SLICK WILLARD is back -- and the artful dodger who is Mitt's Romney's alter ego may just be hurting his national hopes by injecting religion into Romney's might-be presidential campaign.
Those with long memories may recall that the governor had barely finished arranging the photographs on his desk before he was off exploring a presidential campaign.
The reason for that premature politicking, political advisers maintained, was the need to gauge whether conservative Christian Republicans would be open to a Mormon candidate, since some evangelicals distrust the Mormon Church and its unorthodox theology.
Still, until last week, Romney's Mormonism hadn't emerged as a big issue, even as the governor has emerged as a much-talked-about possible presidential prospect.
In part, that's because Romney has shrewdly stressed shared conservative values while downplaying his specific religion. As governor, he has reached out to the black clergy, promoted faith-based initiatives, and cultivated Catholics, going so far as to travel to Rome when Archbishop Sean O'Malley was made cardinal.
In light moments, Romney likes to quip that he believes marriage should be "between a man and a woman and a woman and a woman." Mainstream Mormonism, of course, abandoned polygamy more than a century ago. Thus Romney's self-spoofing sally helps highlight both his conservative values and his marriage to the one and only Ann Romney, a singular campaign asset.
So until last week, Romney seemed to be handling the religion issue with real skill. Enter, stage right, that duplicitous doppelganger known as Slick Willard.
By having his political team meet with Mormon Church officials about ways of building a national network of Mormons to boost a Romney candidacy, the Slickster may just have ignited a concern the governor had worked hard to defuse.
As the Globe has reported in the last few days, Romney's son Josh and Don Stirling, a consultant for the governor's Commonwealth PAC, attended a Sept. 19 meeting with Mormon Church apostle Jeffrey Holland, a former president of Brigham Young University, in Holland's church office. Their goal: to find ways to tap the alumni network of the BYU business school.
About a week later, a trio of Romney operatives -- -- brother Scott Romney and political aides Spencer Zwick and Stirling -- had dinner with Steve Albrecht, the associate dean of the BYU business school, among others. Albrecht and his boss, business school dean Ned Hill, subsequently e-mailed two groups associated with the school to solicit support for Romney.
When Scott Helman and Michael Levenson of the Globe first reported on those activities last Thursday, the Romney camp and the church described the efforts as simply informal discussions, the Sept. 19 meeting as little more than a courtesy call.
On Sunday, however, the Globe quoted e-mails from Stirling saying that Holland had assumed a leading role in the pro-Romney efforts, that the church elder had informed Mormon Church president Gordon Hinckley and another high-ranking church official about the plan, and that they had no objections, despite the church's supposed neutrality.
Faced with that further account, the Romney campaign made Stirling its fall guy, claiming that the Romney aide had "overstepped his bounds."

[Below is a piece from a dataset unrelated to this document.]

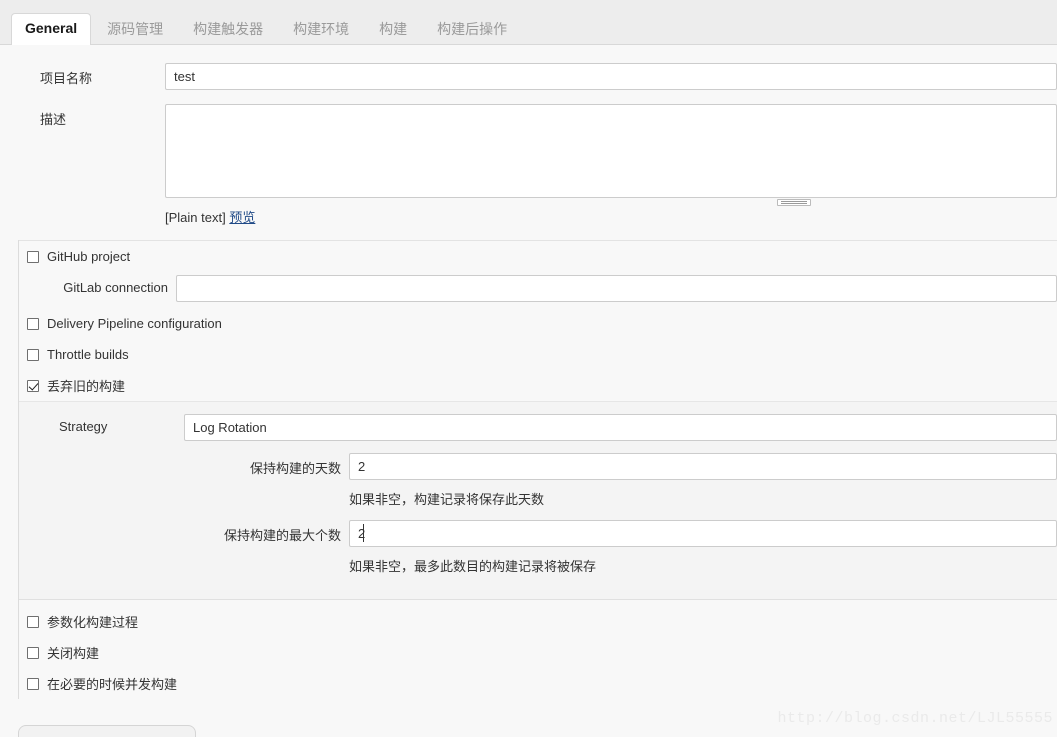  What do you see at coordinates (112, 684) in the screenshot?
I see `concurrent-build-label: 在必要的时候并发构建` at bounding box center [112, 684].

But that attempt to dismiss an obviously well-coordinated effort -- one that included Romney's brother and one of his sons -- raises real questions about the Romney operation's honesty.
Although Romney's religion hasn't been an issue during his time as governor, it did become one when he ran for the US Senate in 1994, in part because of anti-abortion counseling Romney had offered or condemnations of homosexuality he allegedly made in his former capacity as a local church official. However, when Ted Kennedy raised the issue of the Mormon Church's pre-1978 exclusion of blacks from the priesthood, Romney countered shrewdly, accusing the senator of betraying JFK's own stand against religious bigotry.
Romney can't have it both ways, however.
In 1960, JFK made it clear both that he believed in an absolute separation of church and state and that he should not be considered the Catholic Church's candidate. "I do not speak for the church on public matters and the church does not speak for me," he declared.
Here, Romney's own camp has brought his religion into things through its ill-advised efforts to quietly enlist Mormon Church institutions in his campaign efforts.
So if the governor finds religious issues raised anew, or his credibility questioned, he has no one but Slick Willard to blame.